An article in the rather conservative Bloomberg News, dated February 2, 2004 mentions that the cultural budget in Italy was cut by 2.5% leaving a sum of 1.97 billion dollars. Ironically, that's still 1407 times larger than the NEA budget, and in a country with less than one quarter of America's population. The Italian government's per capita cultural spending is thus over 5600 times higher than in the US.

The Bloomberg article also notes that:

"Among European countries, museums fare best in France, where about 1 percent of the national budget is spent on culture each year, and this year's package is up 5.9 percent -- three times inflation -- at 2.79 billion euros."

(Again, an utter contradiction of Greg's bizarre confusion about reductions in European arts funding. 2.79 billion euros of over 3.8 billion dollars. Imagine what our country would be if the NEA had that much money.)

Arts funding in Italy was indeed attacked by the Berlusconi government. He was the sole owner of all of Italy's private television stations. He attempted to eliminate government involvement in almost all forms of media to increase his monopolistic control. He was finally driven from office because his underhanded financial dealing caused the populace to see him as a common crook.

Most Europeans remain deeply wary of corporate sponsorship of the arts. Bloomberg News has written some interesting articles about the problems, but I won't quote them because it is a little off topic. The Guardian also addresses this problem in an article by Peter Kennard entitled "Hung out to dry by the sponsors: Art's corporate backers decide what we can see in public spaces", published December 30, 2003.

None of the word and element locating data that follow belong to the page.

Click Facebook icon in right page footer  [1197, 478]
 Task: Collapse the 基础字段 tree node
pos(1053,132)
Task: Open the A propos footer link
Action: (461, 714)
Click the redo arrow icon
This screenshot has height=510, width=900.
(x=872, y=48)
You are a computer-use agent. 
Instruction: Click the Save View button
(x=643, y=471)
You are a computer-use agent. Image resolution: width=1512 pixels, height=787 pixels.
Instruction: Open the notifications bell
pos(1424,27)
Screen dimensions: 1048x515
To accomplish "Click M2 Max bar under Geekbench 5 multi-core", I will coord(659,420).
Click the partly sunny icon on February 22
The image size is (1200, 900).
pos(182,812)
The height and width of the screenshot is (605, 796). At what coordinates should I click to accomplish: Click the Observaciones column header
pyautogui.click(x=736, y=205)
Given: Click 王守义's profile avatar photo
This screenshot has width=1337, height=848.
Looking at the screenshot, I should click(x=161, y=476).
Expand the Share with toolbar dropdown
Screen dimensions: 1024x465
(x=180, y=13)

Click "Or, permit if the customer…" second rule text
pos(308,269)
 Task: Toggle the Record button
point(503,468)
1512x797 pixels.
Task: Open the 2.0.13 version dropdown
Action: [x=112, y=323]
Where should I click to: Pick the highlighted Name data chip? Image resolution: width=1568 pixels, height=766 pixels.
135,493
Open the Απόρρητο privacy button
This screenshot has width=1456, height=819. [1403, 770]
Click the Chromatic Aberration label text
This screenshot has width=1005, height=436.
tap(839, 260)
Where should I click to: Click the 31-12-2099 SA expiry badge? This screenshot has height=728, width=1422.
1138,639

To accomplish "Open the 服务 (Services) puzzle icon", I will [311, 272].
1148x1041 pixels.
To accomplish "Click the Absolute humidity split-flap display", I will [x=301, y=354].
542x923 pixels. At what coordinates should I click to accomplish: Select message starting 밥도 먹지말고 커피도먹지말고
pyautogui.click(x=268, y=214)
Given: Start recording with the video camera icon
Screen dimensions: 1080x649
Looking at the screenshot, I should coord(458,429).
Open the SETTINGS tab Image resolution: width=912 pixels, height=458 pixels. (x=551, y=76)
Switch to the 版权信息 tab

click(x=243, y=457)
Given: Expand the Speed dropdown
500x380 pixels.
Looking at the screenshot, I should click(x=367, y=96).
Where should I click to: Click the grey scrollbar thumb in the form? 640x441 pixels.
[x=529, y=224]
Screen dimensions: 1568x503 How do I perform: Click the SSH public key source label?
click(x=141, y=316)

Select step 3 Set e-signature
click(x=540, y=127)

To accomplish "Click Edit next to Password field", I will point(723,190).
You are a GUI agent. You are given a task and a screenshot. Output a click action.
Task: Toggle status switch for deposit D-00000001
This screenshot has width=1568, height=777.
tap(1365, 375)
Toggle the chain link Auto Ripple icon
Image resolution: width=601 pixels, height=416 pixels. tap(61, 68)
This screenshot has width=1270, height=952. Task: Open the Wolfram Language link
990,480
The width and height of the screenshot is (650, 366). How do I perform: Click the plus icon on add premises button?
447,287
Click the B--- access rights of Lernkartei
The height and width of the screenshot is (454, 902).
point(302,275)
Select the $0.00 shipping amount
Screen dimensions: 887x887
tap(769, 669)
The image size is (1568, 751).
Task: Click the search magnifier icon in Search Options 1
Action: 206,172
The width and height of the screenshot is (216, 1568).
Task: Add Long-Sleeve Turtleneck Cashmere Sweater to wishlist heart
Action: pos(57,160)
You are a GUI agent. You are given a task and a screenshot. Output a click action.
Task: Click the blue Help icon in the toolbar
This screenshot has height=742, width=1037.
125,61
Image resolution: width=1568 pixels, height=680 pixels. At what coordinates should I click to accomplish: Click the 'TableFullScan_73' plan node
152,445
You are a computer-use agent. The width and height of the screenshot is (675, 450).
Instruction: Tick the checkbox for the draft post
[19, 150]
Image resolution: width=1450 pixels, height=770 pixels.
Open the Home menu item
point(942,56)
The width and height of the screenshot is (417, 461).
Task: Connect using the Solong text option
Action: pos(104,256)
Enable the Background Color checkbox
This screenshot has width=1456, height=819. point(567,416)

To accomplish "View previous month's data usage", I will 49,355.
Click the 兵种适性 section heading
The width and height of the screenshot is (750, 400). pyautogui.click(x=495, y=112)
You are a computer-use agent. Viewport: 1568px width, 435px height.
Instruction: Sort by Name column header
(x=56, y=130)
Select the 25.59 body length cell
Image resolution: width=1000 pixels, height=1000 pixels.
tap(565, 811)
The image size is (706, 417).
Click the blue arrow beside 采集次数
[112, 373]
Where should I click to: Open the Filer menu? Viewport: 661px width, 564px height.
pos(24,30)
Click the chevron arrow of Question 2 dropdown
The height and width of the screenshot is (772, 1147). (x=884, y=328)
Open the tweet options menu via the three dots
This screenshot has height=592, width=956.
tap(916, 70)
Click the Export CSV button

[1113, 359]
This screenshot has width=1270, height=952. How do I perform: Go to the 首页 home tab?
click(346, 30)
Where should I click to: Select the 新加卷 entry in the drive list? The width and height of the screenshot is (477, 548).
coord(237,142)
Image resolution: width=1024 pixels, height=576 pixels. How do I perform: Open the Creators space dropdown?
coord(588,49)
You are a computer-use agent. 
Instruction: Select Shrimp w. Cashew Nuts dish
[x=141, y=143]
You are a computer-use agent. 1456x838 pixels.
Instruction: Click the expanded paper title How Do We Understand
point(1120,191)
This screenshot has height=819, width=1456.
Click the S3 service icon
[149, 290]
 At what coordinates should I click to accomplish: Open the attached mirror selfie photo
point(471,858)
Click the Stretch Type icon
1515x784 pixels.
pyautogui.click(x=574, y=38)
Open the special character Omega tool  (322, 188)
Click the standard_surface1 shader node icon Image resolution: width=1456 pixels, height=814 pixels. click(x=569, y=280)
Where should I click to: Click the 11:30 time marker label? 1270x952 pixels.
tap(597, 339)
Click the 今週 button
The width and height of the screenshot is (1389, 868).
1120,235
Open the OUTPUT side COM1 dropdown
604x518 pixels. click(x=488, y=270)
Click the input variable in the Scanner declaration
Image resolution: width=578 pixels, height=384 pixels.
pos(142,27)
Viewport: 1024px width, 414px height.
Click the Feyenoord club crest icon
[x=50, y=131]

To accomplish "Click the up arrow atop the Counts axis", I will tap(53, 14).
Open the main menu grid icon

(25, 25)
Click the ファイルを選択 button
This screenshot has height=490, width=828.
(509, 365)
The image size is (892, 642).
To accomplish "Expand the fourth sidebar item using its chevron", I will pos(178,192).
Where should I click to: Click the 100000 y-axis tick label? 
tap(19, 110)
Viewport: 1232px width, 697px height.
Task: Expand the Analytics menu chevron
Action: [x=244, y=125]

This all isn't to say that the Europeans don't keep an eye on the American scene. They are more open to the world, and unlike Americans, aren't inclined to think their way is the only way. They are often ready to learn from their neighbors.

In an article from the Deutsche Welle website on February 2, 2005, Gerald Mertens, the director of the German Orchestra Union, noted that, "Orchestras in competitive markets such as Berlin, Munich or the Ruhrpott region in North Rhine-Westphalia will be particularly pressured to distinguish themselves. They have to become more active in documenting their societal value." [Munich, for example, has 7 full-time orchestras in a city of 1.2m. And Berlin has three opera houses in a city of about 4m.] Mertens said that while Germany remains the world's No. 1 market for classical music, it lags far behind Britain and especially the US in terms of innovation.

If only we had this modesty and open-mindedness in our relations with the world. In the meantime, don't listen to the rather widespread propaganda about Europe supposedly reducing its arts funding. The neo-con political agenda of such misinformation is relatively transparent. And even more subtly, beware the way artists sometimes become enamored with new technologies and aesthetic theories then project them as solutions for the world's ills whether they are or not. Just like the Europeans, with "determined policy initiatives" we can greatly increase our public support for the arts.